Your copy should hold only the lines from the one with "Tick the Compare checkbox" to the one with "Expand the 1 service chevron", both included, each exactly as it stands below, with no pictures.

EXERCISE DATA

*** Block opens ***

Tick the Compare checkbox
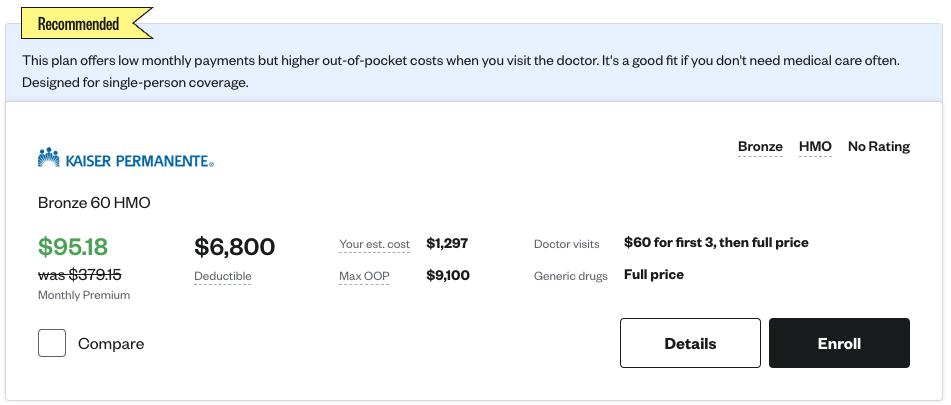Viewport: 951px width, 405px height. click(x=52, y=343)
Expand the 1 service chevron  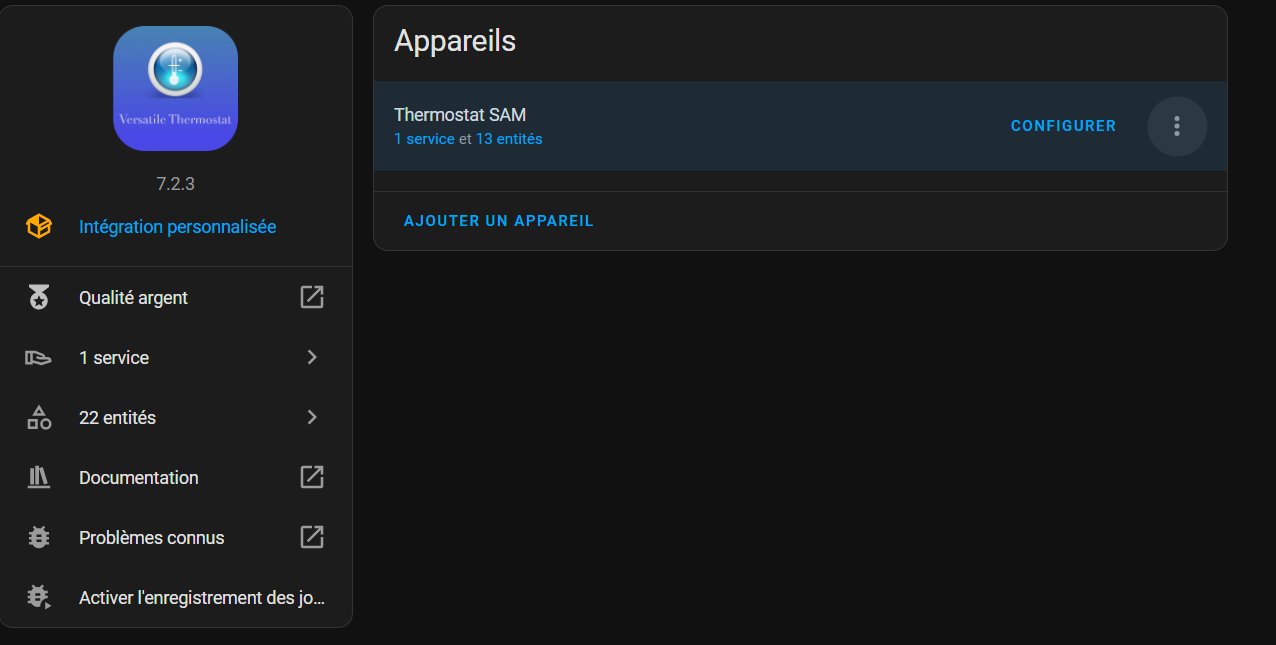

*** Block closes ***
*** Block opens ***

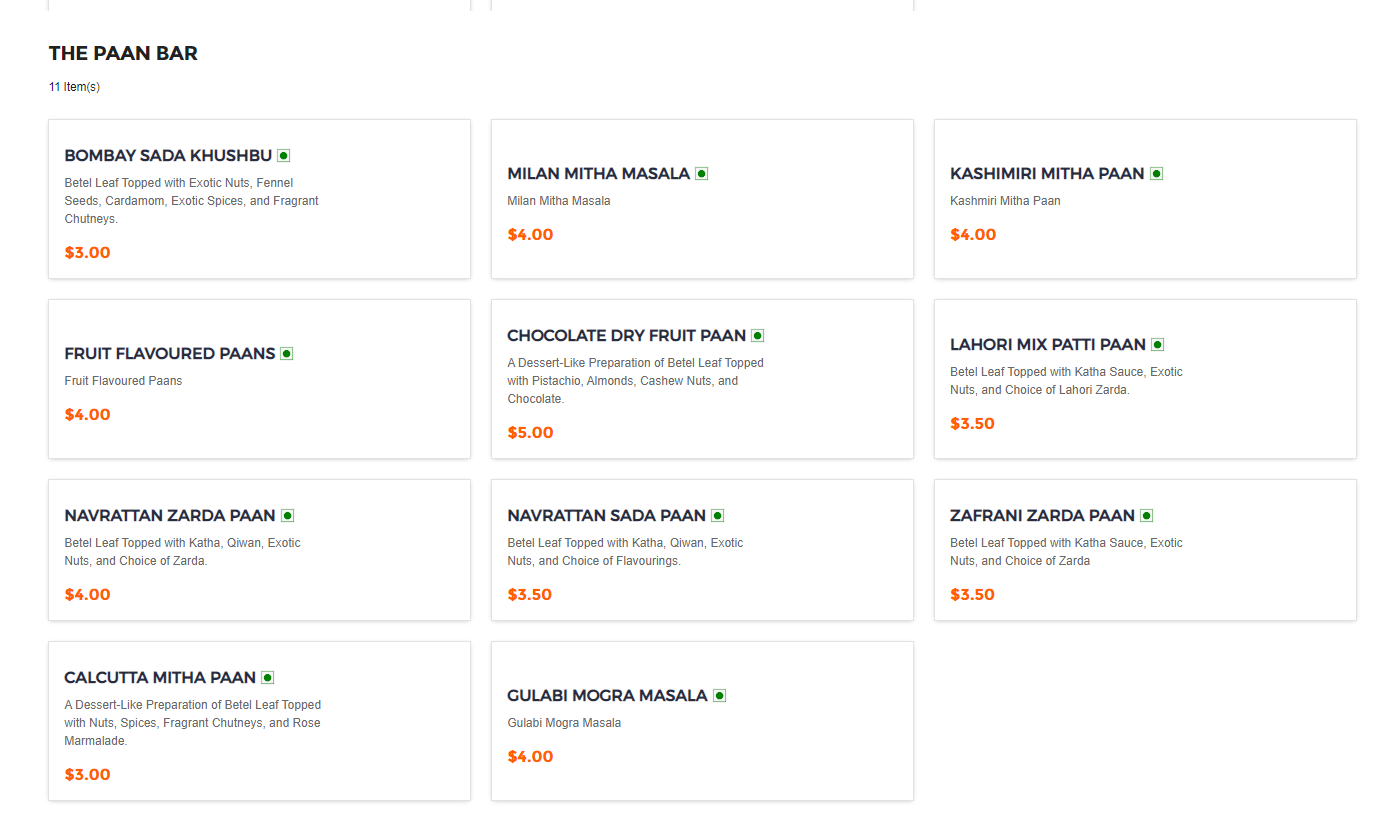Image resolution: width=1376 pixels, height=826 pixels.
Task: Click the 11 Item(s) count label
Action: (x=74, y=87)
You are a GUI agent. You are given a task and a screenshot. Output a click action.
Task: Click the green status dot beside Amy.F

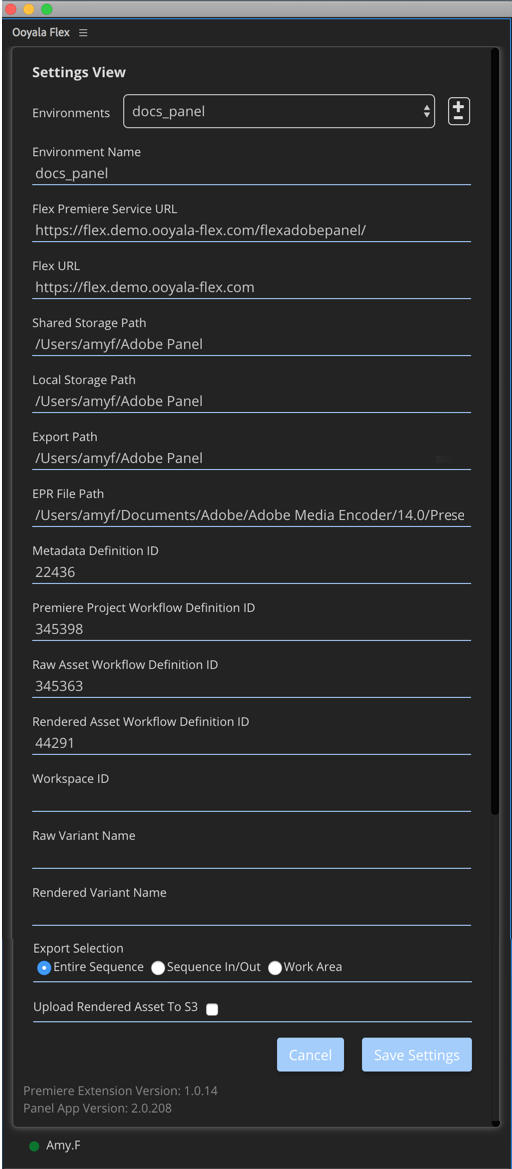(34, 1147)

*** Block closes ***
*** Block opens ***

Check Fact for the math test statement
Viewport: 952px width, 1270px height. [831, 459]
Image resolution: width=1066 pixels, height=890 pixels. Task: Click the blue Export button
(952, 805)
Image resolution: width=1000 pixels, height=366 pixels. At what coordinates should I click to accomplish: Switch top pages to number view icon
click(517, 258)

*** Block closes ***

ANSWER SPACE
Tick the Compare checkbox
Viewport: 951px width, 405px height. click(x=52, y=343)
Expand the 1 service chevron  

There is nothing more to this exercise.